ある時、モデル事務所に所属する友達から、「女の子足りなくなっちゃったの。1日だけでいいから、来るだけでいいから!」と、撮影会のアルバイトに呼ばれた。こんなチビで、モデルなんて務まるわけがない。そもそも、人前に出たり写真を撮られるなんて……。ぎこちなかったし、苦痛だった。でも、そこの社長が「やる気があれば成長しそうだから、やってみる?」と言う。
小柄な方が都合のいいスタジオ内での作品撮りもあるし、ポーズで身長がわからないように撮れることなども知り、その技術が自然と身についた。
コンプレックスだらけの自分だけど、自分を商品として客観的に見れるようになり、それは大きく自分を変身させた。
ひょんなことからダンサーに憧れ、万が一受かったら……というノリで、友達が何人も落ちたステージのオーディションを受けてみた。すると、なぜか合格。急にダンサーの仕事、しかもポールダンスをすることに。モデルも多く所属していた所に、こんなにチビなのに受かることがある。世の中、やってみるものだ。そして、やってみたら、踊ることは天職だとわかった。生き生きしたし、チビな自分を大きく綺麗に見せる動き方など独自のコツをどんどん磨いた。その経験もまた、化粧、髪型、精神面などいろんなものを変えた。
ただ、そういう場には外国人ダンサーも多数いる。海外でもモデルをしている彼女たちは本当に長身でスタイルが良く、見とれるけど絶対に並びたくない美しさだった。そんなある日、中でも一番目立つ長身ダンサーと隣のステージで踊ることになってしまった。MCが「みんな見て、一番長身と一番ミニが踊るよ!」と掻き立てる。心の底から嫌だったし、恥ずかしかった。

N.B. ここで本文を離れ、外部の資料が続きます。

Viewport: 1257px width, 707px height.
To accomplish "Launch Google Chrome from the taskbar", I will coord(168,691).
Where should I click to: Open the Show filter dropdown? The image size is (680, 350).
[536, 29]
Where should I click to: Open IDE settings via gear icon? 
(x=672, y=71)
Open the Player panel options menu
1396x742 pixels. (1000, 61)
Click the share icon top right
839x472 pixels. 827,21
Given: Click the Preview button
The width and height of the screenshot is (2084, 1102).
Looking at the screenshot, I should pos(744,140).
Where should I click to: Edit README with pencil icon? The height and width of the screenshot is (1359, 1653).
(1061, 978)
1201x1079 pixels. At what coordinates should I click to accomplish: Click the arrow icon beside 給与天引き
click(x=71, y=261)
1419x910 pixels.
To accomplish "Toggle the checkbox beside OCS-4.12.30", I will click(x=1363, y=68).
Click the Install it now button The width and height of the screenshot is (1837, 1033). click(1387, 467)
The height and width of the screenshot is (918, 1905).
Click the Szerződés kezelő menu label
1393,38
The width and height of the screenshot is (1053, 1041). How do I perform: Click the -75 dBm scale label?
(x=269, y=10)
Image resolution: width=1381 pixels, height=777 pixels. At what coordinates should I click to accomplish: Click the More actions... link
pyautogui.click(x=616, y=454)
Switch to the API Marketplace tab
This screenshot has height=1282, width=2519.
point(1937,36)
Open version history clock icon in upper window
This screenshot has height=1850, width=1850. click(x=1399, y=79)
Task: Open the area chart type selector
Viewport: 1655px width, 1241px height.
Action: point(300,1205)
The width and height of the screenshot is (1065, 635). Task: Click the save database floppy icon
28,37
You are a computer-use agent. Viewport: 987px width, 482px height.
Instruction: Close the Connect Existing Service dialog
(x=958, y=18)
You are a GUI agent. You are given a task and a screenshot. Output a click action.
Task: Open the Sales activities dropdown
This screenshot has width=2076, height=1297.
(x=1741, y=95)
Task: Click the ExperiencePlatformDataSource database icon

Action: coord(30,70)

ステージを終えると、その長身の子が話しかけに来た。小馬鹿にされるのかと思って身構えると、なんと飛び出した言葉は
「私、あなたの体、大好き!」
え? 笑いに来たのかと思ったら、こんな事を言う。
「小柄で華奢なのに、メリハリがあるでしょ? 日本人なのに太もももお尻もパンとしてて。私なんて、こんなにデカいから!」
ものすごく驚いた。チビな所も、コンプレックスだった太ももやお尻も褒められた。そんな見方があるなんて!! 見方次第で、コンプレックスは長所になるのかもしれない。それを教えてくれた彼女に、有難うを伝えたい。
掲載日:2017年09月08日(金)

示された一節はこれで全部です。